What People Do Wrong

A team creates a user-assigned managed identity, assigns it to a single Azure Function, gives it permissions to one storage account, and moves on. They never share that identity with anything else. They never move it between resources.

So why did they make it user-assigned in the first place?

Why It Happens

The docs talk about user-assigned identities first in a lot of places. People read "you can reuse it across resources" and think that sounds like good architecture. Future-proofing. Flexibility.

What Actually Happens in Production

You now have an identity whose lifecycle is completely decoupled from the resource it serves. Delete the Function App? The identity and its RBAC assignments are still sitting there. Orphaned. Still has permissions. Nobody cleans it up because nobody remembers it exists.

I've seen client environments with 40+ orphaned user-assigned identities, each with active role assignments. That's 40 attack surfaces that serve zero purpose.

The Fix

If the identity only needs to belong to one resource, use system-assigned. It gets created with the resource and deleted with the resource.

# Enable system-assigned identity on an Azure Function
az functionapp identity assign \
  --name my-function-app \
  --resource-group rg-production
 
# The output gives you the principalId — use it for RBAC
# {
#   "principalId": "a1b2c3d4-e5f6-7890-abcd-ef1234567890",
#   "tenantId": "...",
#   "type": "SystemAssigned"
# }

Compare that to the user-assigned approach:

# Creating a user-assigned identity (only do this if you need it on multiple resources)
az identity create \
  --name id-shared-storage-reader \
  --resource-group rg-identity
 
# Assigning it to a resource
az functionapp identity assign \
  --name my-function-app \
  --resource-group rg-production \
  --identities /subscriptions/<sub-id>/resourceGroups/rg-identity/providers/Microsoft.ManagedIdentity/userAssignedIdentities/id-shared-storage-reader

Docs vs Reality: The docs present both types as equally valid starting points. In reality, system-assigned should be your default. Only reach for user-assigned when you have a concrete reason — like multiple resources needing the same identity.

What People Do Wrong

A team creates one user-assigned managed identity and assigns it to their API app, their background processor, their admin portal, and their reporting service. One identity to rule them all. Sounds efficient, right?

Why It Happens

Fewer identities means fewer role assignments to manage. It feels cleaner. "They all need access to the same storage account anyway."

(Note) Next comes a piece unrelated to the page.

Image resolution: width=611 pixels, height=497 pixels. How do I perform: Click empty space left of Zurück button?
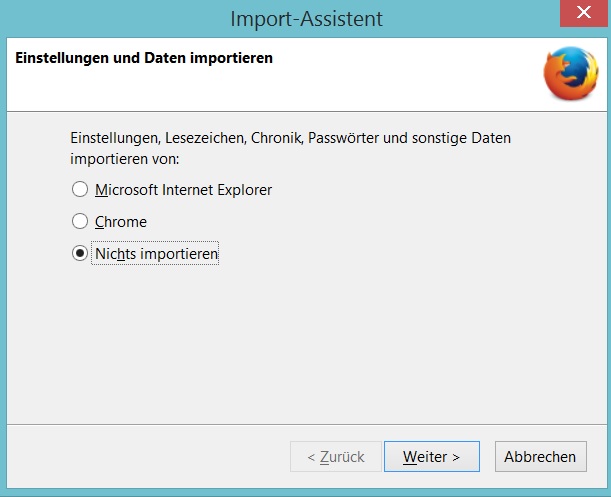pyautogui.click(x=148, y=456)
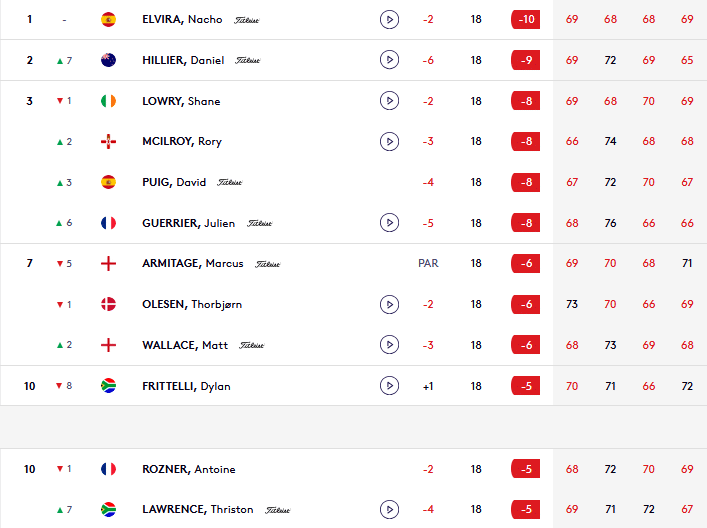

What Actually Happens in Production

The blast radius explodes. If the background processor gets compromised — maybe through a deserialization vulnerability in a queue message — the attacker now has every permission you gave to the API, the admin portal, and the reporting service. Because they're all the same identity.

I've seen this break in client environments where a low-priority batch job shared an identity with a customer-facing API. The batch job needed write access to a blob container. The API only needed read. But because they shared an identity, the API effectively had write access too. A single SSRF vulnerability could have turned into data modification.

The Fix

One identity per trust boundary. Resources that serve different purposes or have different security profiles get their own identity.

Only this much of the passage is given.